___ Recorded data
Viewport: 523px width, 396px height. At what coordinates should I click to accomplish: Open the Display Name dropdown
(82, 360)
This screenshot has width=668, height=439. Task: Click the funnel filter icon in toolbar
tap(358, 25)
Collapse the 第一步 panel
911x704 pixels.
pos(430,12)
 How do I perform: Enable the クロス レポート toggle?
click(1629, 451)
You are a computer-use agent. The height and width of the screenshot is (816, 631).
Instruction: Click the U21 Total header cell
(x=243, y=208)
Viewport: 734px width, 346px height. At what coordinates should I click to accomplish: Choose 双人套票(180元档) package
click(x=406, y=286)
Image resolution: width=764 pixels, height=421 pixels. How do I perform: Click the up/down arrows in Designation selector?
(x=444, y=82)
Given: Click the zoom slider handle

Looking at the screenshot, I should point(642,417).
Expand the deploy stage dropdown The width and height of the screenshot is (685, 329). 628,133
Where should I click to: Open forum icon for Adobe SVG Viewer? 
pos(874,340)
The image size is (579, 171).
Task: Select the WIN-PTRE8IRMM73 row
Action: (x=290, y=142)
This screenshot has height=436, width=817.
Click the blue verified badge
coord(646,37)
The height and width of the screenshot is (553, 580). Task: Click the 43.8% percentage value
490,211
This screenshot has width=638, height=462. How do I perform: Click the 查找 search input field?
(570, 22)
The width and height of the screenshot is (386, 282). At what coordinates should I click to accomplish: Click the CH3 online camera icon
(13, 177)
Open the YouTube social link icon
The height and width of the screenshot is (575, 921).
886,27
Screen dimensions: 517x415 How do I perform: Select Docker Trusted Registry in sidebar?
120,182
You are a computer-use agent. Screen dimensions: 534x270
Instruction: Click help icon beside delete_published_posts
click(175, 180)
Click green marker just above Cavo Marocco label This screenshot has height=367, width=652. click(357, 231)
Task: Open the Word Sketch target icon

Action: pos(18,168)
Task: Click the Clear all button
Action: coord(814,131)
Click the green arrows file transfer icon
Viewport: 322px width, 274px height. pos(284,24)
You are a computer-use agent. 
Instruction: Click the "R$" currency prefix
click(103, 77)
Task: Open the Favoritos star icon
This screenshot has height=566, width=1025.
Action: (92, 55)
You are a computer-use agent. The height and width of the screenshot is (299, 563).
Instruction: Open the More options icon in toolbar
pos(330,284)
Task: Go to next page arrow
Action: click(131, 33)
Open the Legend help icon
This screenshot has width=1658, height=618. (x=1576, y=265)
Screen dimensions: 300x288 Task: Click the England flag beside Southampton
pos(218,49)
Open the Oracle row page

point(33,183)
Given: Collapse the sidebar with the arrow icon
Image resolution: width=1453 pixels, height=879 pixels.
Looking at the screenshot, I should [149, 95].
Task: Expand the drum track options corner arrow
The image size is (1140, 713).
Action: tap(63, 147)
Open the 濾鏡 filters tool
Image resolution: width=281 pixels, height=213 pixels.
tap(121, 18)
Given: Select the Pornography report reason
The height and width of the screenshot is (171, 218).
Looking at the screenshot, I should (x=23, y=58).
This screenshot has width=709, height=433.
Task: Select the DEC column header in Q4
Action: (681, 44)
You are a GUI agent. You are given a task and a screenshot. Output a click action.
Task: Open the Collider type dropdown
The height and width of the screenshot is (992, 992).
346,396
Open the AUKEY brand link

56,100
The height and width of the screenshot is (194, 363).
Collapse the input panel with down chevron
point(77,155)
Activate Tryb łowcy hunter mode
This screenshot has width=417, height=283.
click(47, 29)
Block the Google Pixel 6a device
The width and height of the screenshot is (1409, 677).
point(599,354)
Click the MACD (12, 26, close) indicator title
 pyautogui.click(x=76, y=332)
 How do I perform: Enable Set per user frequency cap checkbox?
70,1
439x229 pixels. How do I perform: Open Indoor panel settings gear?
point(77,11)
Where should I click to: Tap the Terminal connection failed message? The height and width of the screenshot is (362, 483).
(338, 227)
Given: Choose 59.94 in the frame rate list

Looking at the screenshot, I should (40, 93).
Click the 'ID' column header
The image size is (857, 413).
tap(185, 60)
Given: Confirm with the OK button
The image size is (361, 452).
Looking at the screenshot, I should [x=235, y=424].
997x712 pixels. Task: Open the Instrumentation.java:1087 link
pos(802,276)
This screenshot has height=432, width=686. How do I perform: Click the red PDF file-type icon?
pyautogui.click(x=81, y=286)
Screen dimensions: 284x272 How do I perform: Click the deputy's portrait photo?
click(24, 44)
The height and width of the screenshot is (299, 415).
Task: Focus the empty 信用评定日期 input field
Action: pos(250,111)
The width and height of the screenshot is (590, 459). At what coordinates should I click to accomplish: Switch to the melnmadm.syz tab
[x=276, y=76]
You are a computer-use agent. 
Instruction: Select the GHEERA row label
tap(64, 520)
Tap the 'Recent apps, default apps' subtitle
______
Goal of the exercise: Look above for the line holding "Expand the deploy". Print it and every line after it, exactly, through the line holding "You are a computer-use agent. Screen".

Answer to this problem:
Expand the deploy stage dropdown The width and height of the screenshot is (685, 329). 628,133
Where should I click to: Open forum icon for Adobe SVG Viewer? 
pos(874,340)
The image size is (579, 171).
Task: Select the WIN-PTRE8IRMM73 row
Action: (x=290, y=142)
This screenshot has height=436, width=817.
Click the blue verified badge
coord(646,37)
The height and width of the screenshot is (553, 580). Task: Click the 43.8% percentage value
490,211
This screenshot has width=638, height=462. How do I perform: Click the 查找 search input field?
(570, 22)
The width and height of the screenshot is (386, 282). At what coordinates should I click to accomplish: Click the CH3 online camera icon
(13, 177)
Open the YouTube social link icon
The height and width of the screenshot is (575, 921).
886,27
Screen dimensions: 517x415 How do I perform: Select Docker Trusted Registry in sidebar?
120,182
You are a computer-use agent. Screen dimensions: 534x270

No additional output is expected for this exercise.